ASSIGNED TASK:
Using the records below, output the stretch that opens with the line containing "How do I perform: Click" and closes with the line containing "Image resolution: width=1372", exactly and including both lines, with nothing more.

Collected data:
= = = = = = =

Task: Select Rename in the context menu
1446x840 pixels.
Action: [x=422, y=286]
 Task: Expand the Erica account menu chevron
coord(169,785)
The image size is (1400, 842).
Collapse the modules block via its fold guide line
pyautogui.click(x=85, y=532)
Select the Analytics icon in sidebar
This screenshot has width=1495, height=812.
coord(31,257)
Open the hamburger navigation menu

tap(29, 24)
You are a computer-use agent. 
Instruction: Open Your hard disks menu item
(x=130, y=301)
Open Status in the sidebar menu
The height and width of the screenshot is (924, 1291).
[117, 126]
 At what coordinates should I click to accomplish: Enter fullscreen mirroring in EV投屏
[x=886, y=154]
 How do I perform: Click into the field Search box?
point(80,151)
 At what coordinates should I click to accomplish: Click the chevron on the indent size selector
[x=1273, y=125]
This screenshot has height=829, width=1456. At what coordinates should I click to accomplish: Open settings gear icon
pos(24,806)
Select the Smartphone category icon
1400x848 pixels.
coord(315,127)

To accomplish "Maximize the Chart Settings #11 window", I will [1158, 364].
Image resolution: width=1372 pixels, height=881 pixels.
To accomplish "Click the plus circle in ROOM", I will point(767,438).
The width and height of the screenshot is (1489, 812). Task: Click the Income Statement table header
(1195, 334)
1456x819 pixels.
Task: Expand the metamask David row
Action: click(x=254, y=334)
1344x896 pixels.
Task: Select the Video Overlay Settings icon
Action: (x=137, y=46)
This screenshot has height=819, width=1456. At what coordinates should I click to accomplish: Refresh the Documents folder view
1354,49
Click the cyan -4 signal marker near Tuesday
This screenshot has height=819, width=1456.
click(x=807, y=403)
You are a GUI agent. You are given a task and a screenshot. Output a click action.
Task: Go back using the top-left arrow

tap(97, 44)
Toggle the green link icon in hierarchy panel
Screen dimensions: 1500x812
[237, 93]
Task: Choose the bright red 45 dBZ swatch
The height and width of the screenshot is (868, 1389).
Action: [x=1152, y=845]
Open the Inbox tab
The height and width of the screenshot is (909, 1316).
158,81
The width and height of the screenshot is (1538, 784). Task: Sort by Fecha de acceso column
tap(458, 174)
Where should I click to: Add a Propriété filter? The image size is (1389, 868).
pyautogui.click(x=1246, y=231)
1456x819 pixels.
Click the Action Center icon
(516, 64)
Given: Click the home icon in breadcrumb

= = = = = = =

FINISHED EXERCISE:
 How do I perform: Click into the field Search box?
point(80,151)
 At what coordinates should I click to accomplish: Click the chevron on the indent size selector
[x=1273, y=125]
This screenshot has height=829, width=1456. At what coordinates should I click to accomplish: Open settings gear icon
pos(24,806)
Select the Smartphone category icon
1400x848 pixels.
coord(315,127)

To accomplish "Maximize the Chart Settings #11 window", I will [1158, 364].
Image resolution: width=1372 pixels, height=881 pixels.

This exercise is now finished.